▶ **SUPPLIED DATA**:
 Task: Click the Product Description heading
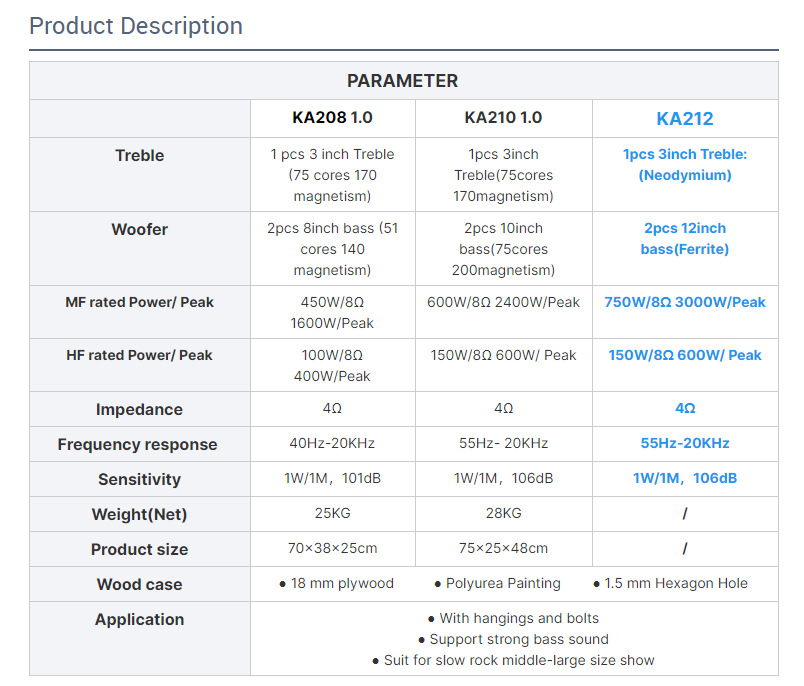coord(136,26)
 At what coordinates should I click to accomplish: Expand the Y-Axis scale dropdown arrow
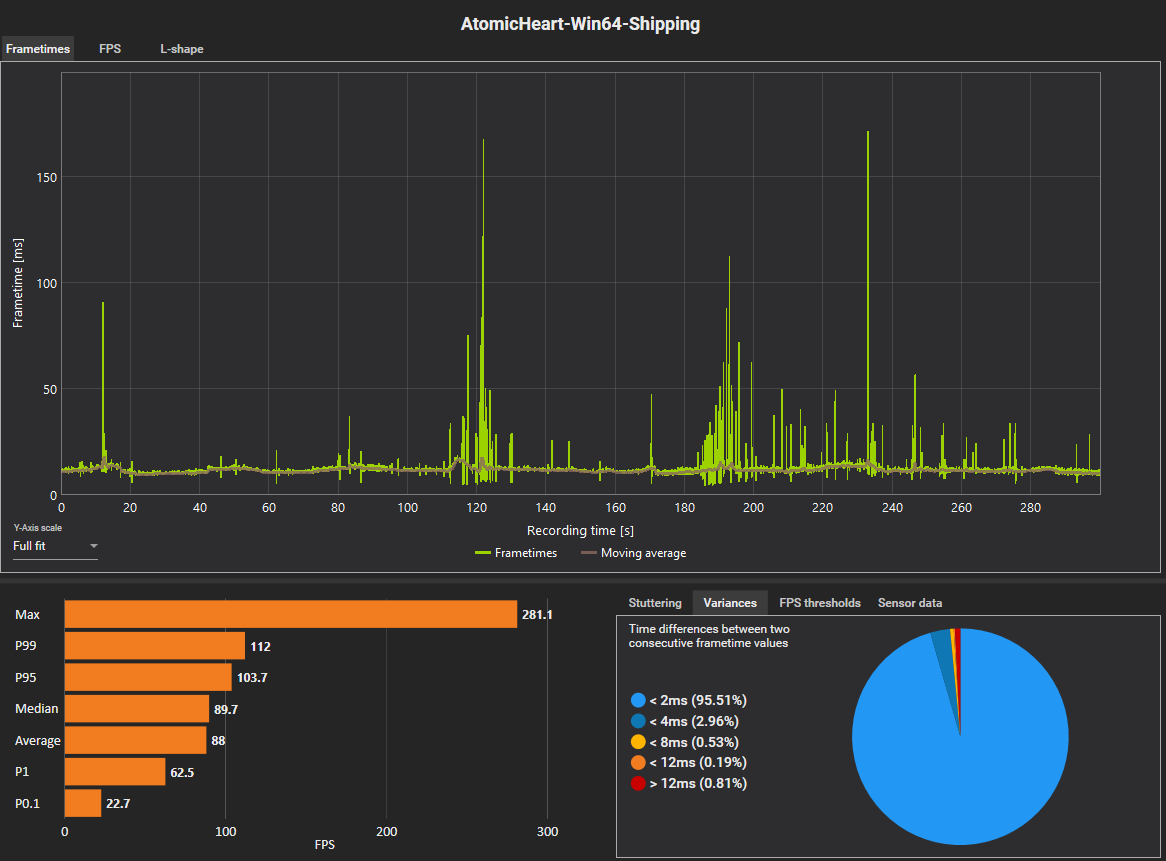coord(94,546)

--

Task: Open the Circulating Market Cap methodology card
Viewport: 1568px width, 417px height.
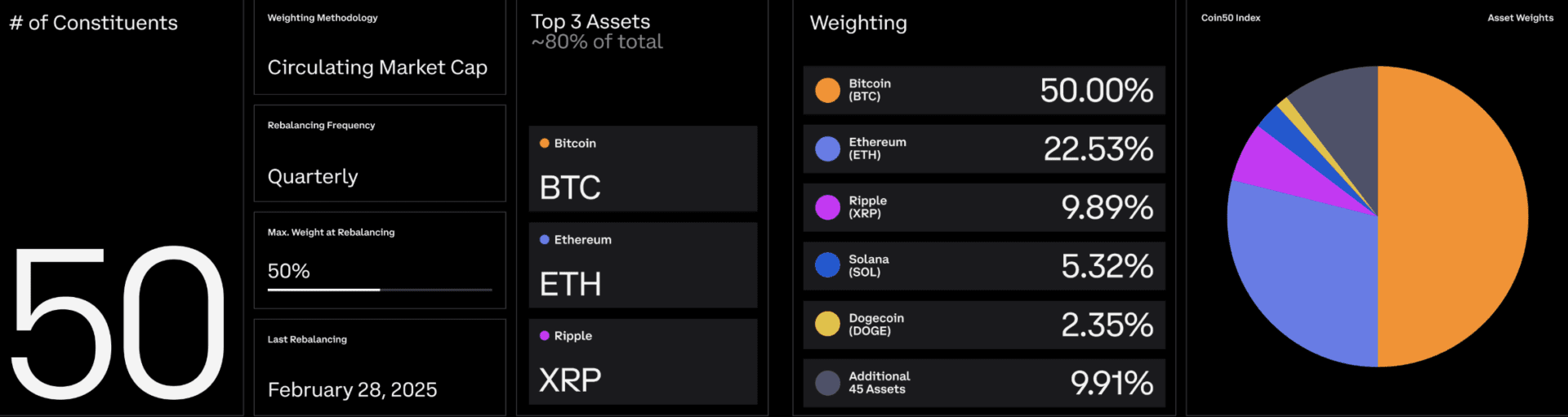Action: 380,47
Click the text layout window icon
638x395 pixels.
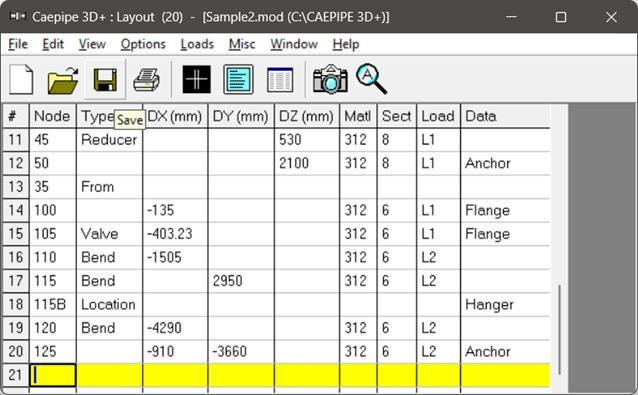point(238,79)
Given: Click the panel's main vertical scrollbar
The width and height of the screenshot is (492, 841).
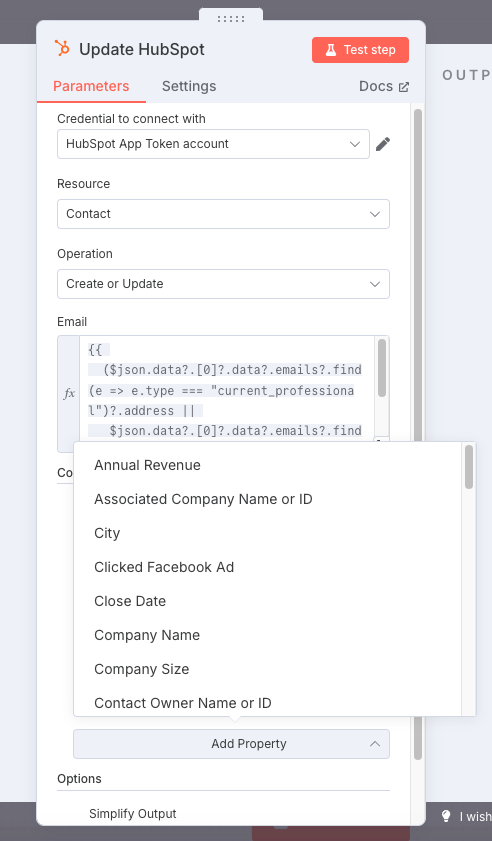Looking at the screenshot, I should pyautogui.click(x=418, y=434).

▶ **EXERCISE DETAILS**:
In the listing above, find the line with "Task: Open the" and the line with "Given: Click the". Copy exactly those two and every line between, without the pictures.

▶ **RESULT OF THIS TASK**:
Task: Open the Circulating Market Cap methodology card
Viewport: 1568px width, 417px height.
Action: 380,47
Click the text layout window icon
638x395 pixels.
point(238,79)
Given: Click the panel's main vertical scrollbar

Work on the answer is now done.